Bacterial Biofilms Linked To Colon Cancer, According To Researchers

Bacterial Biofilms Linked To Colon Cancer, According To Researchers

shutterstock_230693587A recent study titled “Microbiota organization is a distinct feature of proximal colorectal cancers”, published in the Proceedings of the National Academy of Sciences (PNAS), has found that bacterial biofilms are associated with colon cancer.

Since the human microbiome was discovered in 2012, revealing all types of natural bacteria that reside within the human body, several associations between diseases in the human microbiota were found.

This study reveals one such connection: cancerous tumors in the ascending colon can be revealed by biofilms, dense masses of bacterial cells enclosed in a bacterial-derived matrix.

“This is the first time that biofilms have been shown to be associated with colon cancer, to our knowledge,” co-author Jessica Mark Welch, a scientist at the Marine Biological Laboratory (MBL) in Woods Hole, Mass, said in a news release.

The team of researchers at the Johns Hopkins Medical Institutions relied on a novel imaging technology, called combinatorial imaging, which enabled them to improve microbial community structures’ observation.

This technique, developed by Dr.

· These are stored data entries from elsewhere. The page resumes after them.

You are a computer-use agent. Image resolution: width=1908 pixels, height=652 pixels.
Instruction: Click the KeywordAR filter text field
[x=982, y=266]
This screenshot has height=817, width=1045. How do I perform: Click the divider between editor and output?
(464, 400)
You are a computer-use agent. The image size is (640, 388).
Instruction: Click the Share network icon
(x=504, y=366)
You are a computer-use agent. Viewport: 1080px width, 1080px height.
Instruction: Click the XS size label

Mark Welch and colleagues at the MBL, could be used in the future to aid in the clinical diagnose of pre-cancerous or cancerous malignancies in the ascending region of the colon. Combinatorial imaging uses different fluorescent probes that are activated depending the bacterial species they encounter in the biofilm, allowing scientists to see the 3-D structures of the microbial community.

A healthy colon is enclosed in mucosa that helps prevent bacterial colonization of the colon’s epithelia. What this team found was that patients suffering from colon cancer who have tumor-associated biofilms, also present biofilms on healthy zones near the mucosa.

“This suggests that either the tumor allows the biofilm to form, or the biofilm is helping to cause the tumor,” Dr. Mark Welch added in the news release. “The breaching of the mucus layer could allow bacteria to come into contact with the host epithelial cells, and that is one thing that could lead to cancer.”

Contrary, tumors in the descending area of the colon, do not present this type of biofilms. Furthermore, the team also found that biofilms found in the ascending colon are composed of different bacterial species, and that the biofilm part invading the mucosal layers contains one subset of all the different strains found in the biofilm, instead of just one main invasive strain.